Selected text:
⟨

In a study that probes the link between working hours and women’s ability to get pregnant, researchers have found that longer the working hours, the harder it is for women to conceive.
Researchers led by Harvard T.H. Chan School of Public Health have found through a study involving 1,739 nurses that women working for more than 40 hours a week take 20 per cent longer to become pregnant than women who work fewer hours.
Not limiting the study to working hours, the researchers also looked at a possible link between heavy lifting at work and women’s chances of conceiving and the findings were startling. They found that women who routinely lift loads of at least 25 pounds several times a day spent about 50 per cent longer trying to conceive compared to women who do not routinely lift that much weight.
“Our results show that heavy work, both in terms of physical strain and long hours, appears to have a detrimental impact on female nurses’ ability to get pregnant,” lead study author Audrey Gaskins, a researcher at Harvard T.H. Chan School of Public Health in Boston, said by email to Reuters.
Researchers reviewed data on women participating in a nationwide survey of nurses between 2010 and 2014 who at some point said they were trying to conceive. Half of the women were at least 33 years old, about 44 percent were overweight or obese and 22 percent were current or former smokers.
The majority of the women worked exclusively days or nights, though 16 percent of them had rotating shifts at different times. About one third of the women were on their feet for at least eight hours a day, and 40 percent reported lifting heavy loads up to five times a daily.
Frequency of night shifts or the duration of rotating or non-rotating evening work wasn’t linked to the time it took women to conceive, the study found.
Based on the data, researchers found that out of the 1,739 nurses who participated in the study, 16 per cent were not able to conceive within 12 months, and 5 per cent were still unable to become pregnant after two years.
“Our results show that heavy work, both in terms of physical strain and long hours, appears to have a detrimental impact on female nurses’ ability to get pregnant,” lead study author Audrey Gaskins, a postdoctoral research fellow in the Department of Nutrition at Harvard Chan School, told Reuters.
The study is published in Occupational and Environmental Medicine.

⟩

Required actions:
1. Reproduce the passage of the article on working hours and fertility, beginning at the words "Researchers reviewed data" and stopping after the words "times a daily.".
2. Answer the following from the article on working hours and fertility:
(a) How many nurses took part in the study?
(b) How much longer did women who routinely lift loads of at least 25 pounds several times a day spend trying to conceive?
(c) In which publication does the study appear?

Information supplied:
⟨

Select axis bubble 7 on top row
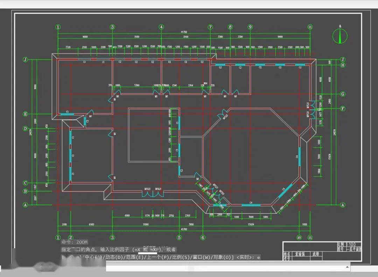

⟩

Task responses:
1.
Researchers reviewed data on women participating in a nationwide survey of nurses between 2010 and 2014 who at some point said they were trying to conceive. Half of the women were at least 33 years old, about 44 percent were overweight or obese and 22 percent were current or former smokers.
The majority of the women worked exclusively days or nights, though 16 percent of them had rotating shifts at different times. About one third of the women were on their feet for at least eight hours a day, and 40 percent reported lifting heavy loads up to five times a daily.

2.
(a) 1,739 nurses.
(b) About 50 per cent longer.
(c) Occupational and Environmental Medicine.